Patent Troll Smacked Down

by on March 8, 2007 · 10 comments

A judge has dismissed a lawsuit involving a bogus software patent I wrote up last year:

Judge Douglas Woodlock of the U.S. District Court for the District of Massachusetts in Boston denied a complaint by Skyline Software Systems that the Google Earth mapping software of Google’s Keyhole infringed Skyline patents.

The judge also denied motions from both parties on whether the patents in question were valid, but left the possibility for either party to reassert these issues if they do so before April 20. He canceled a planned trial date set for June.

In his ruling, Woodlock held that Google’s system does not attempt to render views of Earth’s terrain, a key claim of the patent held by Skyline, which is based in Chantilly, Va., and offers its own “fly through” three-dimensional software.

Hat tip: Google Copyright Blog, which doesn’t appear to be officially affiliated with Google, but has some good commentary.

  • http://bennett.com/blog Richard Bennett

    Meanwhile, Verizon has prevailed over Vonage in a lawsuit over VoIP patents that’s actually important.

  • http://bennett.com/blog Richard Bennett

    Meanwhile, Verizon has prevailed over Vonage in a lawsuit over VoIP patents that’s actually important.

  • http://www2.blogger.com/profile/14380731108416527657 Steve R.

    Mike at Techdirt wrote:
    ———————————————–
    “If you want a good example of the backwardness of the patent system these days, just check out the lawsuit where Verizon claims Vonage infringed on its patents. It’s pretty well accepted that Vonage really was very innovative in bringing VoIP to market. It was one of the first “telephone replacement” VoIP offerings out there, and did a great job creating that marketplace with a huge marketing effort. However, after it was successful in finding a market (and competing against traditional telecom players like Verizon), Verizon suddenly decided that it held a patent on VoIP offerings and sued Vonage. Remember, that Verizon has done pretty much everything possible to keep people from getting services like Vonage.

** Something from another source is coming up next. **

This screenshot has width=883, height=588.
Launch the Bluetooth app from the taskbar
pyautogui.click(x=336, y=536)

It had its own offering in the market, but was much later to market than Vonage and noticeably more expensive. It should come as no surprise that the offering didn’t get much attention. So, what do you do when you fail in the market? You sue for patent infringement. Not only that, but you then claim that Vonage owes you $4.93 per customer per month — which seems just a bit excessive.

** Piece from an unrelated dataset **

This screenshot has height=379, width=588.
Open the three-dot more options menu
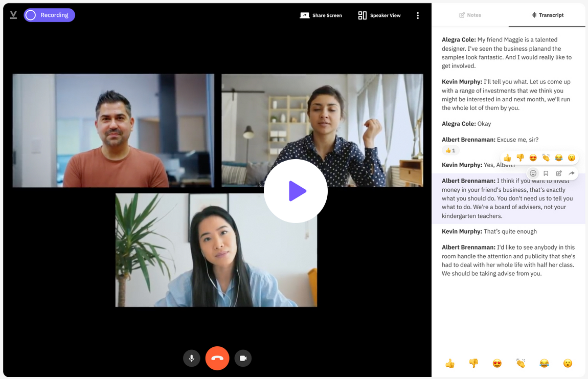pyautogui.click(x=418, y=15)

    This is also a good example to disprove the commonly stated claims of patent system defenders. They usually claim that these patents are needed to protect smaller players from being stomped out of business by a big company with more money and connections who can simply “steal” their idea and dominate the market. In this case, it was Vonage, the smaller player, that innovated in the market while the bigger company was slow to act. Verizon did later copy Vonage’s offering, but was unable to succeed in the marketplace, despite having a lot more money, much better brand recognition, and many more telephony customers already in place. That’s the exact opposite of what the patent defenders would have you believe would happen. Vonage continued to innovate, while Verizon was unable to compete. And then, rather than competing in the marketplace, the big company used patents to try to hamstring Vonage, adding additional fees (and the expense of a pointless patent lawsuit). It’s hard to see how that’s innovative at all.”
    ———————————————–
    http://www.techdirt.com/articles/20070307/16480

  • http://www.blogger.com/profile/14019452 Steve R.

    Mike at Techdirt wrote:
    ———————————————–
    “If you want a good example of the backwardness of the patent system these days, just check out the lawsuit where Verizon claims Vonage infringed on its patents. It’s pretty well accepted that Vonage really was very innovative in bringing VoIP to market. It was one of the first “telephone replacement” VoIP offerings out there, and did a great job creating that marketplace with a huge marketing effort. However, after it was successful in finding a market (and competing against traditional telecom players like Verizon), Verizon suddenly decided that it held a patent on VoIP offerings and sued Vonage. Remember, that Verizon has done pretty much everything possible to keep people from getting services like Vonage. It had its own offering in the market, but was much later to market than Vonage and noticeably more expensive. It should come as no surprise that the offering didn’t get much attention. So, what do you do when you fail in the market? You sue for patent infringement. Not only that, but you then claim that Vonage owes you $4.93 per customer per month — which seems just a bit excessive.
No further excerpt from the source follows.